20 Jul 2020
Posted in Pharma
Synairgen shows promising results for inhaled COVID-19 treatment but additional data needed to understand role in treatment, says GlobalData
Following the news that UK biotech Synairgen announced reductions in COVID-19 disease progression and increased rates of recovery relative to placebo;
Michael Breen, PhD, Director of Infectious Diseases and Ophthalmology at GlobalData, a leading data and analytics company, offers his view:
“Synairgen’s inhaled interferon (IFN)-β is now one of a select few drugs having shown improvements in COVID-19, and, importantly, in a placebo-controlled trial. While differences in trial design make it difficult to compare these results directly to those for other efficacious agents – such as Gilead’s antiviral remdesivir and the potent anti-inflammatory dexamethasone – these data need to be supported by larger studies with more detailed analysis to solidify this agent’s role in COVID-19 management. In short, Synairgen’s candidate does appear to reduce progression to more advanced disease, which the healthcare community would wholeheartedly embrace, should the results be prove convincing.

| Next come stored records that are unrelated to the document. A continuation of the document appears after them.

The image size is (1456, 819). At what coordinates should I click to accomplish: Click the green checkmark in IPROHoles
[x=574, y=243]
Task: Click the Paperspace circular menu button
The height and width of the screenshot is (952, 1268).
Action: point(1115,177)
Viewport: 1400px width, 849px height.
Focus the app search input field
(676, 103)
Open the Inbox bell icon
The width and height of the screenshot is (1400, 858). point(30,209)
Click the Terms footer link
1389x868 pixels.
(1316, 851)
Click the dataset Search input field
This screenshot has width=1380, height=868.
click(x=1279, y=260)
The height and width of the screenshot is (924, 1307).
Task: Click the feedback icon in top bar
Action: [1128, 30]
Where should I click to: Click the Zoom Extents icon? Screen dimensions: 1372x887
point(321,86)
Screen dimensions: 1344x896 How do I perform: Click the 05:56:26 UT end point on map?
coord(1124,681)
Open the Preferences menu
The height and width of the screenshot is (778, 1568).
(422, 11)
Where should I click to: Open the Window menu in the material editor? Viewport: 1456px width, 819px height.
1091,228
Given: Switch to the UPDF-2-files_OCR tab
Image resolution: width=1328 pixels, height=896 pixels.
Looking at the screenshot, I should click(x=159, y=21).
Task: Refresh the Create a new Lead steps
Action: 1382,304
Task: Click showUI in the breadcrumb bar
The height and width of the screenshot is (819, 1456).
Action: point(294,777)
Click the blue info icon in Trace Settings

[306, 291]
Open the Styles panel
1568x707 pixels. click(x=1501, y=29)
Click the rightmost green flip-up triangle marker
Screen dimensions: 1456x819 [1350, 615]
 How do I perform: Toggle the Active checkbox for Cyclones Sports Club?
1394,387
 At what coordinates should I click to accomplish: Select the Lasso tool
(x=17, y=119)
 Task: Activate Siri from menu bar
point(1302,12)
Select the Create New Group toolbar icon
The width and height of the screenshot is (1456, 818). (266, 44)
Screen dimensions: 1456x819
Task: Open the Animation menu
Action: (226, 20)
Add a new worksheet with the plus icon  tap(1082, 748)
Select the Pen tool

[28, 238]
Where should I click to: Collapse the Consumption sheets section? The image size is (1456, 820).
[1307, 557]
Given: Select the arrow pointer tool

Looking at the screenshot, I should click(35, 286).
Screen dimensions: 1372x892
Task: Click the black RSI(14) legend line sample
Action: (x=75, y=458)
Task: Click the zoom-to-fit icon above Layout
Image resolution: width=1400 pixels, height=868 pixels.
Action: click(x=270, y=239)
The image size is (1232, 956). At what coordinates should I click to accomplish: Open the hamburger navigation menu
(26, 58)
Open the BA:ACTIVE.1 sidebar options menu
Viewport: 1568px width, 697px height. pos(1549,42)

“As we learn more about COVID-19, we’re gaining appreciation for nuance and stratification in different disease states. For example, at present, dexamethasone appears effective only in severe patients, while favipiravir appears to only show benefit in mild and moderate patients, which is perhaps unsurprising as these agents target different aspects of the disease. Additional data will give clarity on which patients Synairgen’s drug should be given to, and when.
“There is another consideration about clinical data that is a particularly important and sometimes divisive issue, and has gained increased attention due to COVID-19. We have seen data, sometimes of low quality, thrust into the limelight because of a need to rapidly quell this outbreak which continues to proliferate unchecked in certain geographies. Trials need to be run sufficiently to demonstrate that an agent is effective, and perhaps more importantly, to be able to demonstrate that there is no benefit. As we have seen, there are instances where agents appear effective, but under further scrutiny, the results do not hold up. However, if the media and politicians promote these results, it becomes confusing for the public and creates issues in dealing with a public health emergency.
“This is not to say Synairgen’s results will not hold up; rather, that we not should rush to consider this a panacea for COVID-19, and that we must carefully access these results and use them to refine current treatment algorithms. It’s equally important for Synairgen to have results that are both positive and equally convincing in order to see integration of their agent into COVID-19 management.”